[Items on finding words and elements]
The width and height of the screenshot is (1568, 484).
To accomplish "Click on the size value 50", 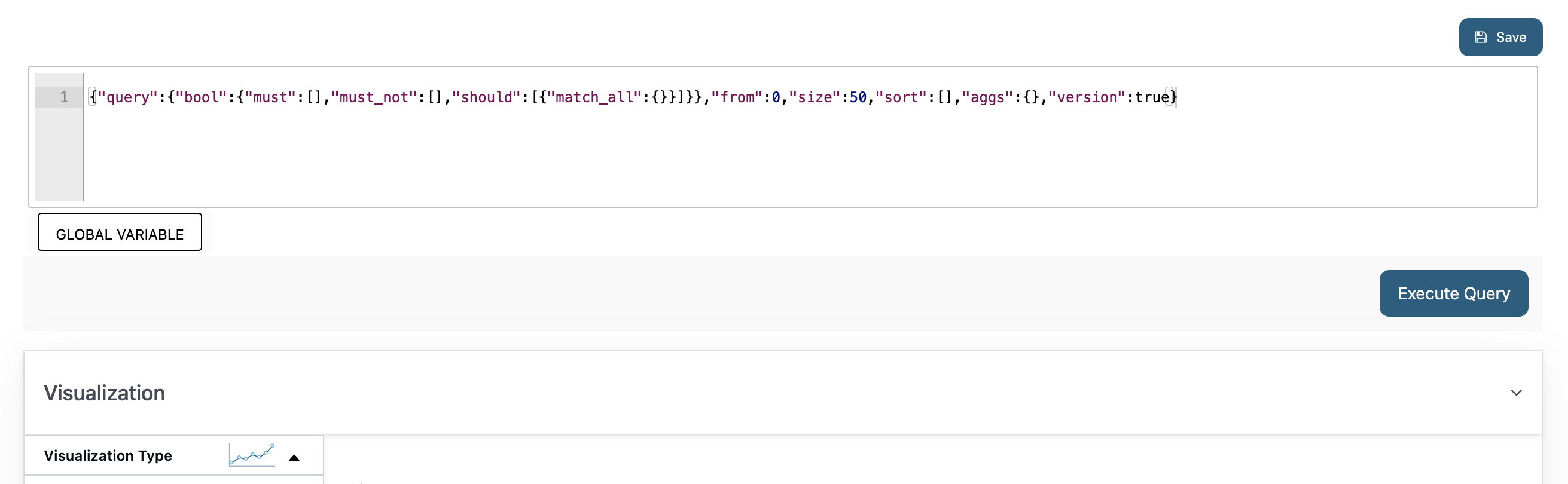I will [x=858, y=97].
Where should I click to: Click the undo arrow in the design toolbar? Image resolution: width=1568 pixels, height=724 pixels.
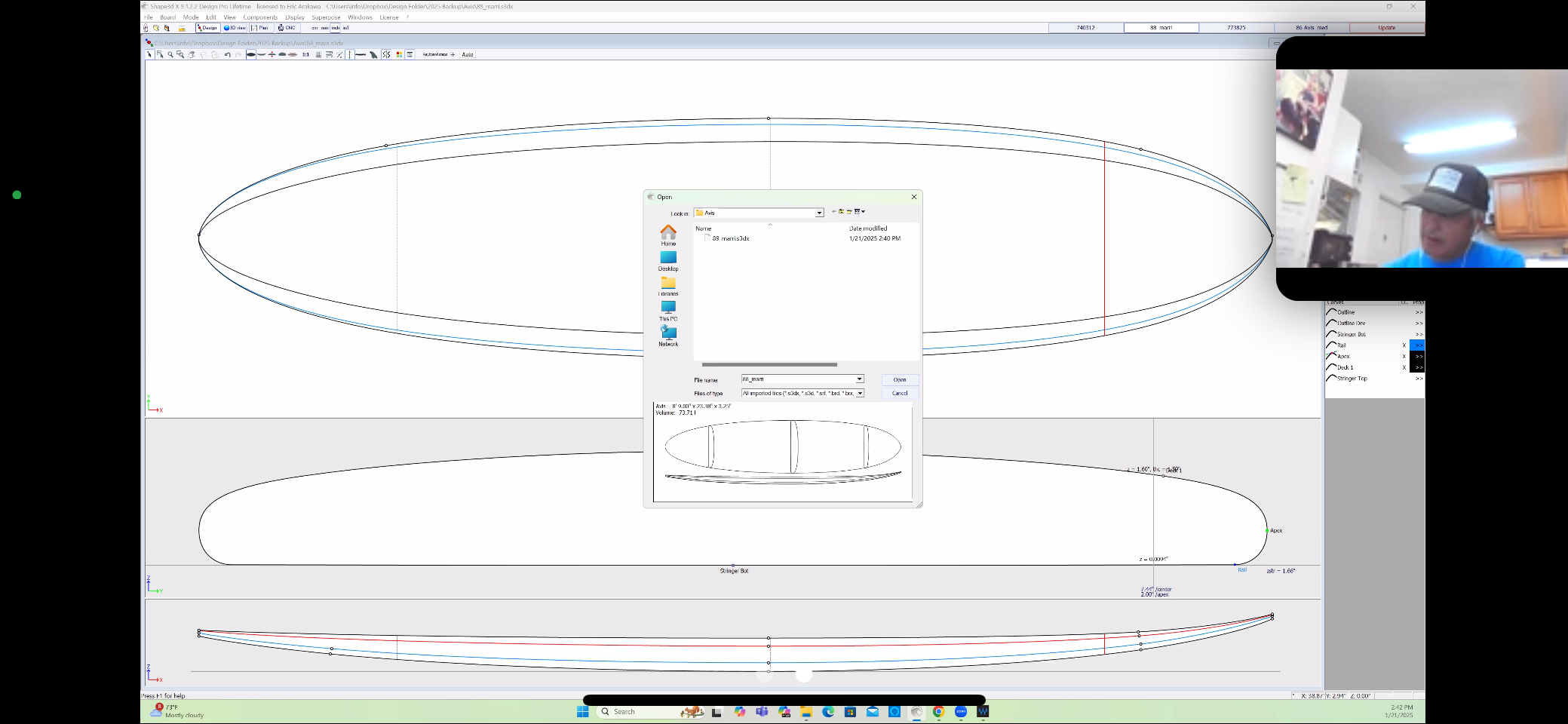(227, 55)
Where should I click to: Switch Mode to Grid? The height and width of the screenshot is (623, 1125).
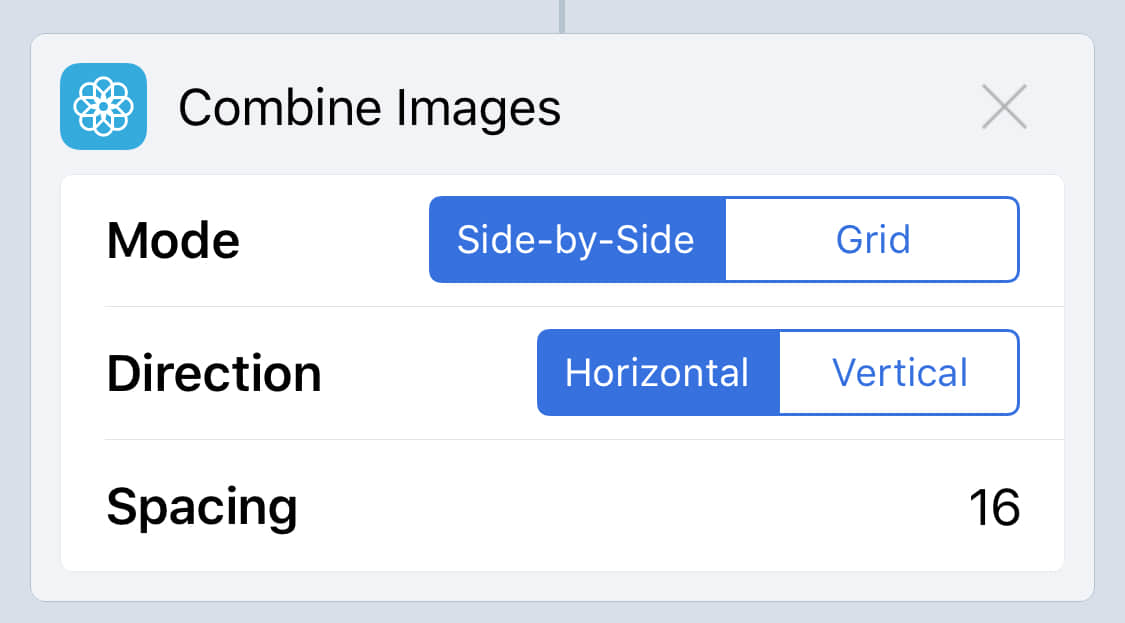point(872,240)

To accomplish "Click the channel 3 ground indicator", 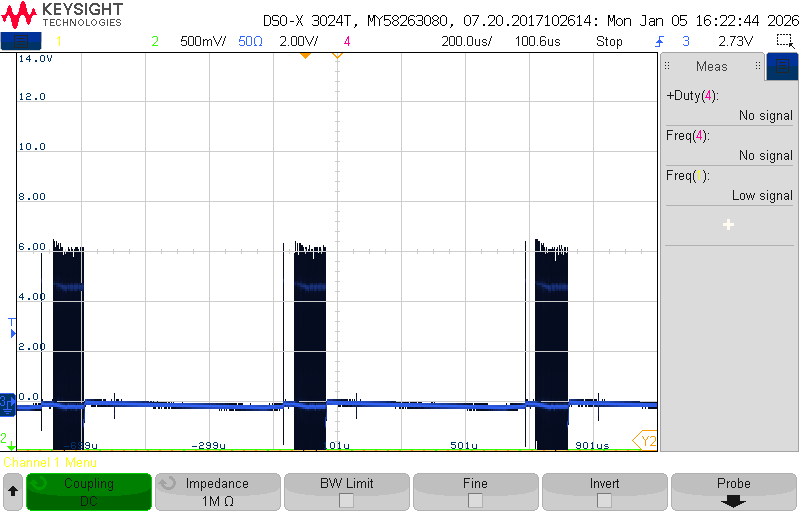I will coord(8,405).
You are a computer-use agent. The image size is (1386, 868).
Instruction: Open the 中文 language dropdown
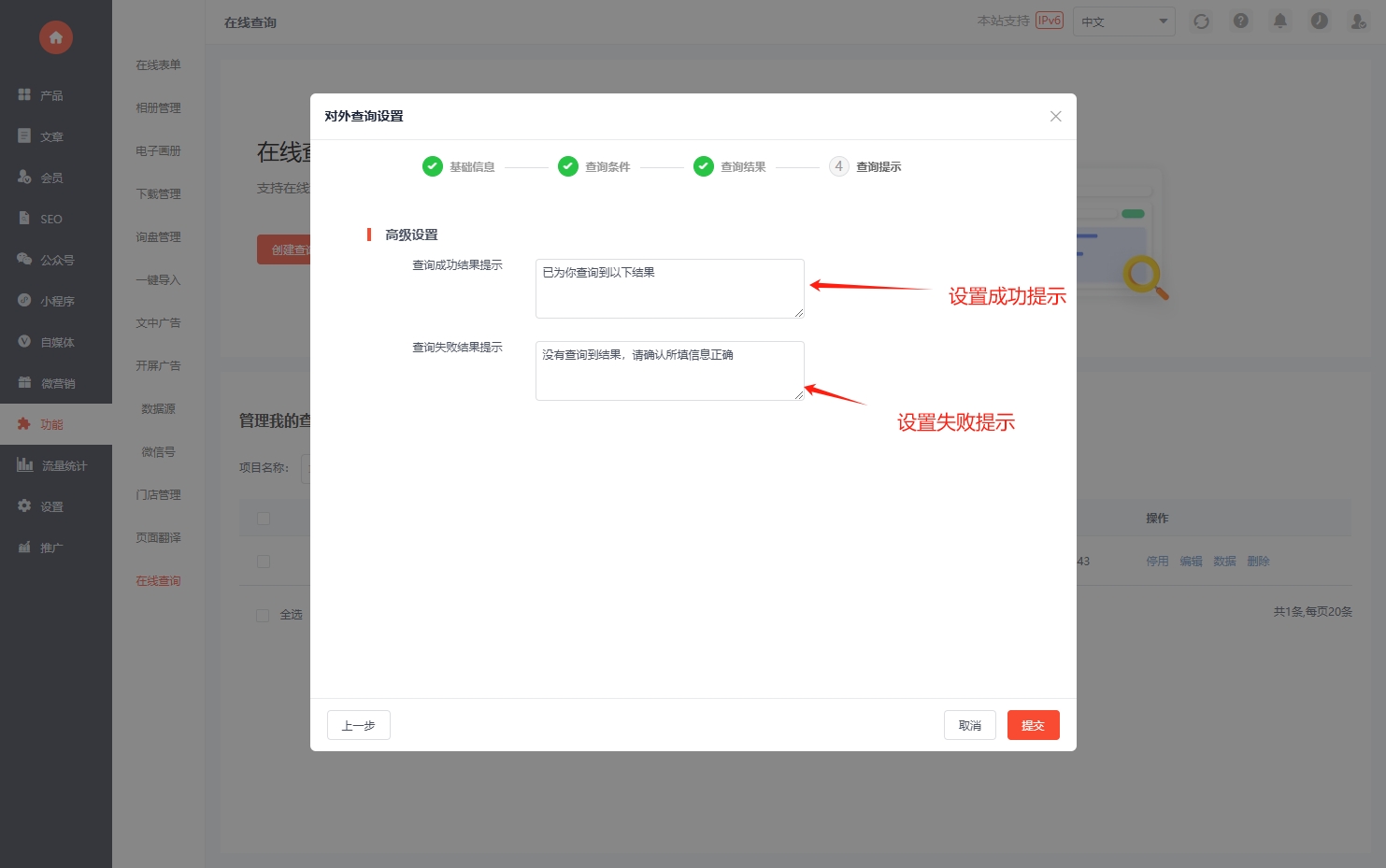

▶ _WORK INSTRUCTIONS_
Rewrite the items from the line containing "You are a computer-use" through the end of the items, replacing "dropdown" with "menu" and leaving everything else unchanged. Leave the pictures out of your answer.

▶ _THE ANSWER_
You are a computer-use agent. The image size is (1386, 868).
Instruction: Open the 中文 language menu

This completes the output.